Tirare il drive forte e in centro alla pista ti fa sentire un drago; giocare il colpo al green e inchiodare la palla in asta ricamando un fade ti fa salire tutta l’adrenalina che hai in corpo; imbucare un putt dalla lunga distanza avendo letto perfettamente pendenza e contropendenza ti dà una carica incredibile per giocare la buca successiva, ma le sensazioni più belle le regalano i colpi tirati con il Sand Iron, o come è più corretto chiamarlo, lo “Special Wedge”.
È l’unico bastone veramente indispensabile; talmente importante che tutti noi in sacca ne abbiamo almeno due. Se in sacca non hai il Driver, dal tee puoi tirare il legno 3 e comunque mettere la palla in pista ad una distanza ragionevole per un buon secondo colpo; se non hai il ferro 7, puoi impugnare il 6 un po’ più corto e colmare il buco, se non hai il Putter, puoi cavartela in qualche modo usando la lama di qualsiasi altro bastone.
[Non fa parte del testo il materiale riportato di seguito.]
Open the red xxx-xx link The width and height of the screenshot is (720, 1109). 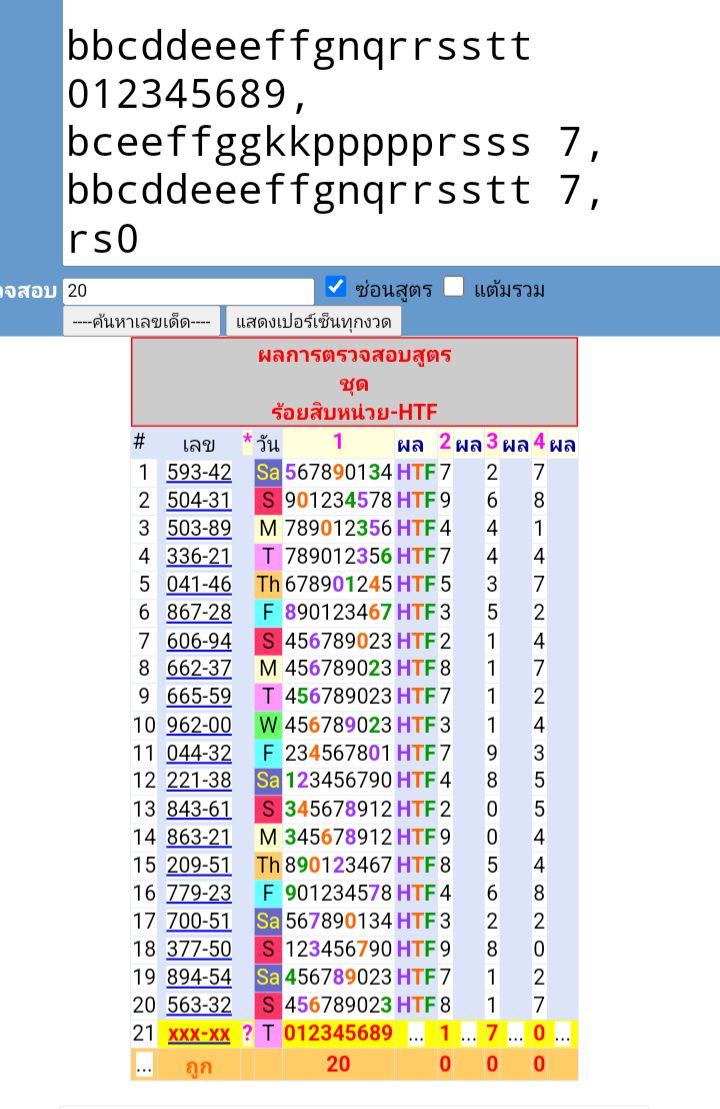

Se però in sacca manca il Sand Iron, la cosa si fa veramente complicata: un green mancato, una palla giocata dal bunker, o dal rough a pochi metri dal tuo bersaglio, senza uno Special Wedge può trasformarsi in una tragedia.
È lo strumento più versatile del nostro arsenale, quello che ci permette di creare una straordinaria varietà di colpi e di salvarci da situazioni e posizioni che altrimenti sarebbero ingiocabili; è anche il più difficile, considerando che da 70 metri in giù abbiamo solo quello e tutto diventa una questione di sensibilità, di “polpastrello”.
Il divertimento e la soddisfazione di tirare i colpi con il Sand Iron sono tali che troppo spesso lo uso a sproposito, tutte le volte che il buon senso e lo score suggerirebbero di giocare un colpo in maggiore sicurezza. Una vocina nella testa mi dice “Non cercare l’asta! Butta la palla in green, fai due putt e porta a casa il bogey”, ma puntualmente la metto a tacere e cerco il colpo spettacolare: vuoi mettere il brivido che ti provoca il lob giocato da dietro un bunker con tre metri di green a disposizione, la sensazione delle mani che partono e fanno scivolare la testa del bastone come una carezza, la bellezza del volo lento e della caduta smorzata di una palla che si ferma vicino all’asta, rispetto ad un colpetto buttato in mezzo al green, per la sicurezza dei due putt? E anche se nove volte su dieci l’esito delle mie fantasie si risolve in una “flappetta” che tossisce goffamente nel bunker davanti a me, o in una “lamata” che sibila 15 metri oltre il green mettendomi in una situazione peggiore rispetto a quella in cui mi trovavo, il solo fatto di aver immaginato quel colpo quasi impossibile e di averci provato mi fa amare incredibilmente questo sport. E so già che la prossima volta ci proverò di nuovo, perché la soddisfazione di riuscire a fare quel piccolo gioco di prestigio vale il rischio di un triplo bogey.
Bruce Crampton, un professionista australiano della generazione di Player e Nicklaus, una volta disse: “Il golf è un compromesso fra ciò che l’ego comanda, ciò che l’esperienza suggerisce, e ciò che i nervi concedono”. Quando hai fra le mani quel bastone con la faccia aperta e la lama stondata, questi parametri si sovvertono completamente, l’esperienza ti sussurra che i nervi non reggeranno, ma l’ego mette a tacere quella vocina perché provarci vale la pena, e riuscirci ti porta nell’Olimpo.
Quella con il Sand Iron è una relazione difficile, travagliata, fatta di momenti di amore e di odio, ma alla fine di ogni giro, anche quando viene rovinato dalle prodezze mancate, non posso fare altro che pensare “Sand Iron, I Lob You”.